--- start MATERIAL SHOWN ---
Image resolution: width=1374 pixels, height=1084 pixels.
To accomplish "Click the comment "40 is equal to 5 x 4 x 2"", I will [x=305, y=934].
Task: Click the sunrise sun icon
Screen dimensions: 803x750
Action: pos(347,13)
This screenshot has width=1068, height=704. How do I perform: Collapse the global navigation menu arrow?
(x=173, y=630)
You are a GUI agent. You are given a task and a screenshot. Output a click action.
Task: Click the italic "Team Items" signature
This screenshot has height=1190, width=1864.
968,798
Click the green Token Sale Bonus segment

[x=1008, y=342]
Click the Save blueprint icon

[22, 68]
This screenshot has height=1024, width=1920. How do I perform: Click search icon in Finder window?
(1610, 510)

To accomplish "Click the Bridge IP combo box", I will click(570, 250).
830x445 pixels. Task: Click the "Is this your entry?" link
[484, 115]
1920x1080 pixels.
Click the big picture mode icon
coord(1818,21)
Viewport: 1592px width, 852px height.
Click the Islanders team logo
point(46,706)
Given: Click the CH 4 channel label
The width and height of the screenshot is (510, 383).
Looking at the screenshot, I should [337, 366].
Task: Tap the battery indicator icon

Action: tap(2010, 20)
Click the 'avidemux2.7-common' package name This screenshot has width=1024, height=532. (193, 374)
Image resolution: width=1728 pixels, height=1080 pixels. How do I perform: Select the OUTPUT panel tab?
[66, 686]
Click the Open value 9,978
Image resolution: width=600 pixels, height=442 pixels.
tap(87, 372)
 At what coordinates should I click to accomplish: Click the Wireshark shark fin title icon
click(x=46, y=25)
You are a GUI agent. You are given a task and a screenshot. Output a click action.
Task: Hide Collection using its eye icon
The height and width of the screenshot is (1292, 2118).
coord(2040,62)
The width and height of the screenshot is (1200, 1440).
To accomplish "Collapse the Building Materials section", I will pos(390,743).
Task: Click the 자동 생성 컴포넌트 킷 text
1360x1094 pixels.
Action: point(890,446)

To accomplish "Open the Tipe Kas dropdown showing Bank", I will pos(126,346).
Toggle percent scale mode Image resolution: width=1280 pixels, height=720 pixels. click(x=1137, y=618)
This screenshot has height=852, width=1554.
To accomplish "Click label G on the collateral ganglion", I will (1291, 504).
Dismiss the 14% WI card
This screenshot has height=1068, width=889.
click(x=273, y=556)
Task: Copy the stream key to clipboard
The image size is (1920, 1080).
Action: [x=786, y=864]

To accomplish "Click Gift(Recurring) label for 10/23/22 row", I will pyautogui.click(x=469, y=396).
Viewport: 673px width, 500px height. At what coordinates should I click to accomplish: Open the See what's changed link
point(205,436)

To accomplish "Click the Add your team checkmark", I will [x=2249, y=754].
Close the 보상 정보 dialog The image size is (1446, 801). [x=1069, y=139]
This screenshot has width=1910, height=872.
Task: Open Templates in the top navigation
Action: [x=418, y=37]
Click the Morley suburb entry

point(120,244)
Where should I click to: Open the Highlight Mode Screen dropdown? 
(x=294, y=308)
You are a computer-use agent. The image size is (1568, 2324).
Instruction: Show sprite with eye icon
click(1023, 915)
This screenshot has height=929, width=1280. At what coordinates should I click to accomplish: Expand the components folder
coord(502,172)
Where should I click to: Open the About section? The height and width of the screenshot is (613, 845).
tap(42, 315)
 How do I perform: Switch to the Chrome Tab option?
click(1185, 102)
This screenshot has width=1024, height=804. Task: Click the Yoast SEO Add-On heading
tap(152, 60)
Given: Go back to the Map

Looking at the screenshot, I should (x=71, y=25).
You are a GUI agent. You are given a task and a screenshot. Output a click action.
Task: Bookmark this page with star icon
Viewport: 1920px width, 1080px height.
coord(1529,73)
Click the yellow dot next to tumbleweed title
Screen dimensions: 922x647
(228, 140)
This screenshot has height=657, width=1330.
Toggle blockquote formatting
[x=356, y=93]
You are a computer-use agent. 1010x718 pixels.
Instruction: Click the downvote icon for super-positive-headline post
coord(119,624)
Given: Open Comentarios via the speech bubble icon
--- end MATERIAL SHOWN ---
▶ WHAT YOU HAVE TO DO: Revise the items from the line with "The width and height of the screenshot is (1200, 1440)." to the line with "click(x=273, y=556)" by replacing "To accomplish" with "To carry out" and leaving everything else unchanged.

▶ SOLUTION:
The width and height of the screenshot is (1200, 1440).
To carry out "Collapse the Building Materials section", I will pos(390,743).
Task: Click the 자동 생성 컴포넌트 킷 text
1360x1094 pixels.
Action: point(890,446)

To carry out "Open the Tipe Kas dropdown showing Bank", I will pos(126,346).
Toggle percent scale mode Image resolution: width=1280 pixels, height=720 pixels. click(x=1137, y=618)
This screenshot has height=852, width=1554.
To carry out "Click label G on the collateral ganglion", I will (1291, 504).
Dismiss the 14% WI card
This screenshot has height=1068, width=889.
click(x=273, y=556)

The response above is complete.